Moldovan Prime Minister Iurie Leanca told Reuters in an interview his country would keep pressing for deeper ties with the EU.
“The signing of the agreement is not the final full-stop in our European aspirations. The next step is even more important - receiving the status of a candidate member of the EU,” he said.
“The day after signing we will actively and effectively start working to get this status.”
European commission President Jose Manuel Barroso travels to both countries this week to square away arrangements before their leaders visit Brussels for the signing.
Of the two, the most important for Russia is Moldova because of the greater pro-Russian tendencies in its society and the proximity of Romania - a member of the NATO military bloc as well as the EU - on its western border.
Heavily dependent on gas supplies from Russia, it has been governed since 2009 by various pro-Western coalitions. Even the opposition communists have now publicly supported signatures of the pact.
Attending a Russia-Moldova joint economic meeting late last year, Dmitry Rogozin, a Russian deputy prime minister and Kremlin envoy to Transdniestria, warned Moldova against not being too quick to rush into the EU.

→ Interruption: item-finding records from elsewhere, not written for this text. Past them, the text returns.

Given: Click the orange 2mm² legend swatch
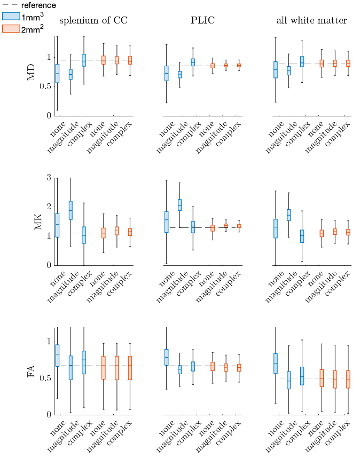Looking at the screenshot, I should pos(11,29).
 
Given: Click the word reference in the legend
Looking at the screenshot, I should pos(38,5).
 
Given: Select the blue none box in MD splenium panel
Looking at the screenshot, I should pos(57,73).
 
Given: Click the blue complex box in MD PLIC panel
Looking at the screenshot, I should pos(193,62).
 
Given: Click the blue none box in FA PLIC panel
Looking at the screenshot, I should pos(167,357).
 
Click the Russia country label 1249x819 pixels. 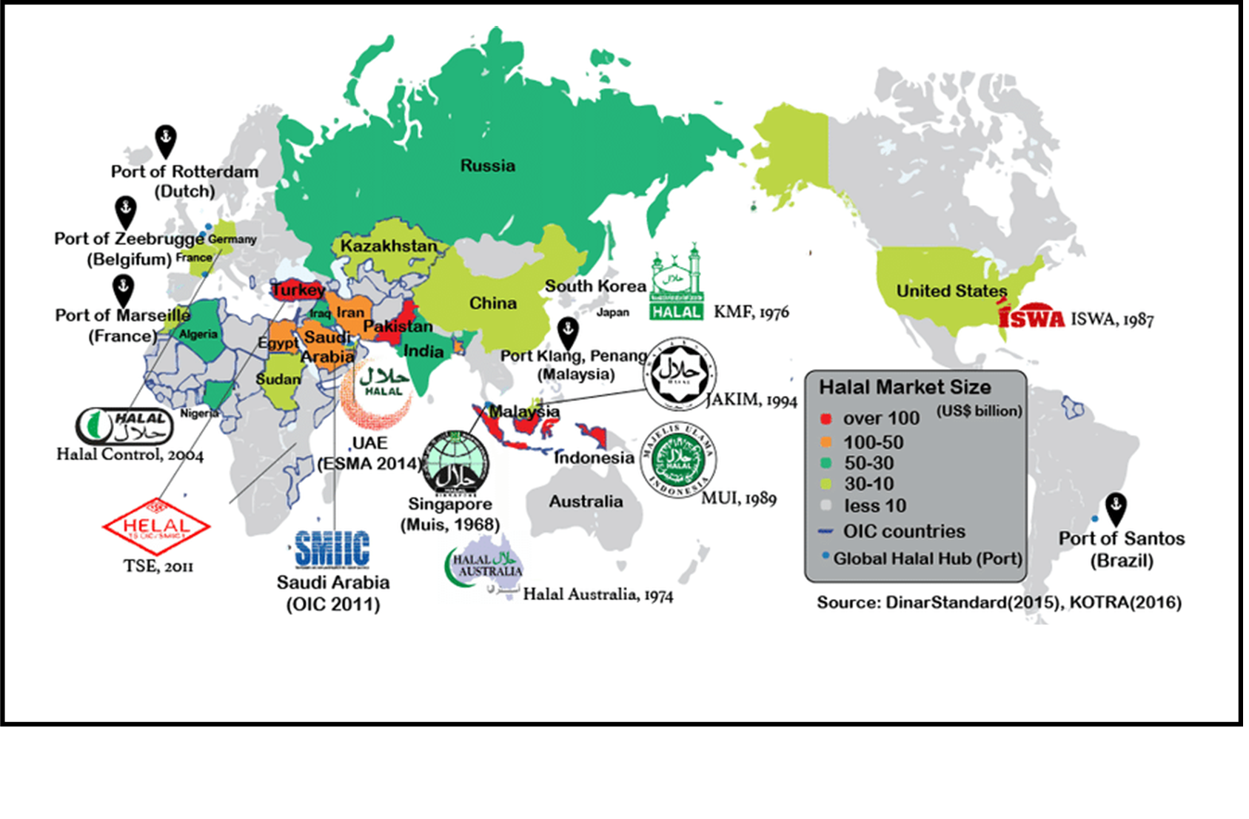pyautogui.click(x=487, y=166)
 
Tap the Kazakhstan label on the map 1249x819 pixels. pyautogui.click(x=389, y=246)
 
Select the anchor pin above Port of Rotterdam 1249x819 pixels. pyautogui.click(x=165, y=140)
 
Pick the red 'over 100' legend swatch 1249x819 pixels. pyautogui.click(x=826, y=419)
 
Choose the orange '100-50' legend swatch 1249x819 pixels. pyautogui.click(x=826, y=442)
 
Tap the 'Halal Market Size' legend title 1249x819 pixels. pyautogui.click(x=904, y=387)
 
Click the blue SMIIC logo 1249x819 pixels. pyautogui.click(x=332, y=549)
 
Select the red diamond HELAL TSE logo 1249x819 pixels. pyautogui.click(x=156, y=526)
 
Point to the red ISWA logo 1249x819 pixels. pyautogui.click(x=1031, y=317)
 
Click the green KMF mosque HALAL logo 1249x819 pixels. pyautogui.click(x=676, y=283)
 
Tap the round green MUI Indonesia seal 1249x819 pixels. pyautogui.click(x=678, y=460)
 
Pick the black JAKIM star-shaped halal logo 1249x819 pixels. pyautogui.click(x=679, y=374)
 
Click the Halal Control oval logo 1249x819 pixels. pyautogui.click(x=124, y=426)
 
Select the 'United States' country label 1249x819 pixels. pyautogui.click(x=951, y=291)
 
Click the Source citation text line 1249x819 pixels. pyautogui.click(x=999, y=602)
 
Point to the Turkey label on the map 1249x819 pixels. pyautogui.click(x=298, y=290)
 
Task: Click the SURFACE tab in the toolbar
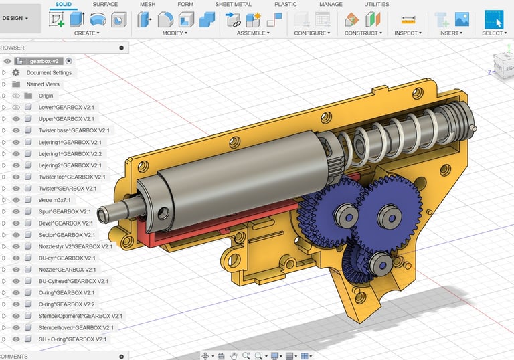click(105, 4)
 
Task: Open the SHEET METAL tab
click(233, 4)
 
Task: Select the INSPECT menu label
click(408, 33)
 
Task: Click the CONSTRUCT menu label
click(363, 33)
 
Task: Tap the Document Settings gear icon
click(16, 72)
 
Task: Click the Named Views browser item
click(43, 84)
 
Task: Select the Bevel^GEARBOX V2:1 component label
click(66, 223)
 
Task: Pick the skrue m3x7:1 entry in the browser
click(54, 200)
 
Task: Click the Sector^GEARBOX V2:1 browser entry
click(66, 235)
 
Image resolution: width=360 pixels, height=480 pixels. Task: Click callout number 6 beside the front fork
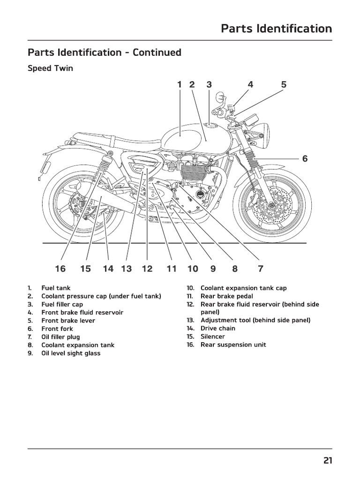pyautogui.click(x=305, y=158)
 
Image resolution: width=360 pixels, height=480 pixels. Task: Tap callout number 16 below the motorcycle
pyautogui.click(x=60, y=269)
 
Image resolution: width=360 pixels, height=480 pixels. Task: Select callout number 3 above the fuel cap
pyautogui.click(x=209, y=85)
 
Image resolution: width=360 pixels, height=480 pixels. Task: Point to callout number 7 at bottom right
pyautogui.click(x=261, y=269)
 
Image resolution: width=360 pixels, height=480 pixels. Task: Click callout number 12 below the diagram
pyautogui.click(x=147, y=269)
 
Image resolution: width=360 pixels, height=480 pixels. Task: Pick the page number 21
pyautogui.click(x=327, y=461)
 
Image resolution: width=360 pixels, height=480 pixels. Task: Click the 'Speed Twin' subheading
pyautogui.click(x=50, y=68)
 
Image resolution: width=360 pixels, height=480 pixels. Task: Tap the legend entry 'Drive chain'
pyautogui.click(x=218, y=328)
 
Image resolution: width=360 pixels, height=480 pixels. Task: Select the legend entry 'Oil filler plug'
pyautogui.click(x=60, y=337)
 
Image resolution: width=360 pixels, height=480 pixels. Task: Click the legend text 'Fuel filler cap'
pyautogui.click(x=62, y=304)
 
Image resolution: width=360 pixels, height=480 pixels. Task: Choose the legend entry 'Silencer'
pyautogui.click(x=213, y=337)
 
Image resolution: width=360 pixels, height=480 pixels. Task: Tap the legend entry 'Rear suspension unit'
pyautogui.click(x=233, y=345)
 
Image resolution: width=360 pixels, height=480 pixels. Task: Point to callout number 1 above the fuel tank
pyautogui.click(x=179, y=85)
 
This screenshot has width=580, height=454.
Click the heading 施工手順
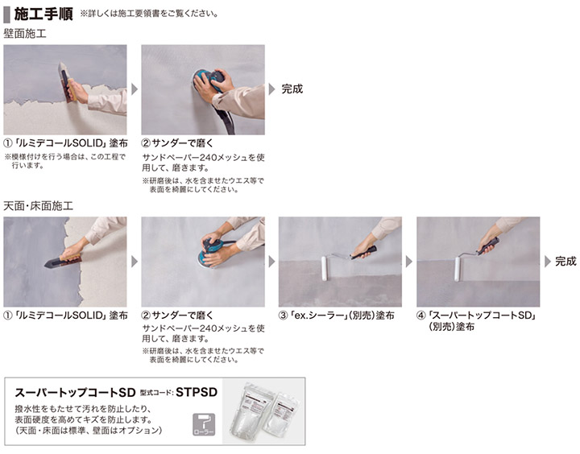[x=44, y=14]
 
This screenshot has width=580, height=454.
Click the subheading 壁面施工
[x=25, y=34]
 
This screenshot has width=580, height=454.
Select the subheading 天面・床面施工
[x=38, y=206]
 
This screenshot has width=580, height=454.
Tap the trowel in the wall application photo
[x=67, y=82]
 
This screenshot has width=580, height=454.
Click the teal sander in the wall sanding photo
[x=209, y=80]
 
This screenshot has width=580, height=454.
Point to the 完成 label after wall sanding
[x=292, y=89]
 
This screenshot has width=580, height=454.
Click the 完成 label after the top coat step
[x=566, y=262]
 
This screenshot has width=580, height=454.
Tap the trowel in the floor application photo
[x=62, y=262]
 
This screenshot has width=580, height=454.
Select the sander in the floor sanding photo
[x=213, y=252]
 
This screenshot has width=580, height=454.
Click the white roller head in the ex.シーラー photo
[x=325, y=268]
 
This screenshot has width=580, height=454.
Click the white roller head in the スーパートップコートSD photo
[x=458, y=269]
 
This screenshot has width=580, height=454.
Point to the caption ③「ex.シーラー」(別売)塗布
[x=336, y=316]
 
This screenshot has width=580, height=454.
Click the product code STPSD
[x=197, y=392]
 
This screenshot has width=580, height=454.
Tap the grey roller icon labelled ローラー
[x=204, y=424]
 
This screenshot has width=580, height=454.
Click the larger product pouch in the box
[x=254, y=412]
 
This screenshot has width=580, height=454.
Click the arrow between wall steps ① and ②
[x=135, y=89]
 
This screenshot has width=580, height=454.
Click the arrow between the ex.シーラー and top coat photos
[x=408, y=262]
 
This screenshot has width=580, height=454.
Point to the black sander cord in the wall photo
[x=226, y=118]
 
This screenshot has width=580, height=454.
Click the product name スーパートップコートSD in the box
[x=75, y=392]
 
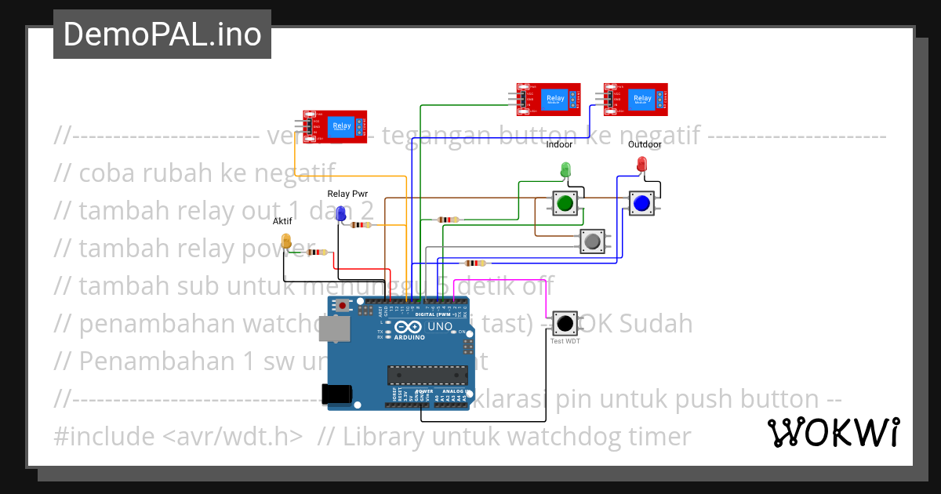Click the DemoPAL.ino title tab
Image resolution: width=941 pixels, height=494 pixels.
(162, 35)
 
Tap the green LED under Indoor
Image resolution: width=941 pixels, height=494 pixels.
(565, 169)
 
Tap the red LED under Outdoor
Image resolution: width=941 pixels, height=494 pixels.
(641, 164)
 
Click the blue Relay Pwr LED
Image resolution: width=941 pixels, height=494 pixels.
(340, 213)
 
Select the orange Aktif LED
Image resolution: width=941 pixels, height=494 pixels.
(286, 242)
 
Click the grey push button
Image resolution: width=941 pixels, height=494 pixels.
(592, 241)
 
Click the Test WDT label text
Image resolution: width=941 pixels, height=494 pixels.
(565, 341)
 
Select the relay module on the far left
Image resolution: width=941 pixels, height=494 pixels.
(336, 128)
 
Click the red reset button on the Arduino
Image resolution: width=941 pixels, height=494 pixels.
(341, 306)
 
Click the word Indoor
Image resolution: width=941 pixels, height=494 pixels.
(559, 144)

“Traveling at such a speed, a locomotive can lose its rear carriages,” he said.
But opinion polls in Moldova show as many as 45 percent of the population would prefer membership of the Russia-led Customs Union rather than a European future.
In one southern region inhabited by about 140,000 ethnic Gagauz, a Turkic people, an overwhelming majority of voters in an illegal referendum voted for integration into the Russian-led Customs Union last February.
But Russia’s biggest trump card lies in Transdniestria, a ragged Russian-speaking strip of land running down Moldova’s eastern border with Ukraine where opposition to the pro-Western policies of the Chisinau government runs strong.
With a population of about 500,000 it is home to at least 1,200 Russian soldiers who guard tonnes of Soviet-era weaponry and ammunition. Commentators in Chisinau see it is as a sleeping dog that could swiftly be aroused if Moscow wished to foment unrest among Russian-speakers in the region.
“Over the longer term I think we can expect Russia trying to build up a stronger constituency in domestic politics in Georgia and supporting anti-European parties,” said de Waal.
“Moldova is under much greater pressure and Russia has more cards to play there. Transdniestria has applied to join the Russian Federation and can be exploited.”
Whether Russia has now quietly accepted the inevitability of a signature by the two states later in June is not clear. Nor is it known what retaliatory steps - possibly in trade restrictions of some sort - Moscow might make.
Russian Foreign Minister Sergei Lavrov is scheduled, however, to visit Chisinau on either June 17 or 18, giving him a last chance to spell out Moscow’s view.
“It is Georgia’s sovereign right to sign the Association Agreement with the EU, but it should also understand possible consequences,” Russian Foreign Ministry spokesman Alexander Lukashevich told a news conference last month.
“Georgia’s sovereign rights should be exercised without damaging the rights of others ... It is very important to understand the consequences which the upcoming signing of the Association Agreement between Georgia and the EU on June 27 may have.”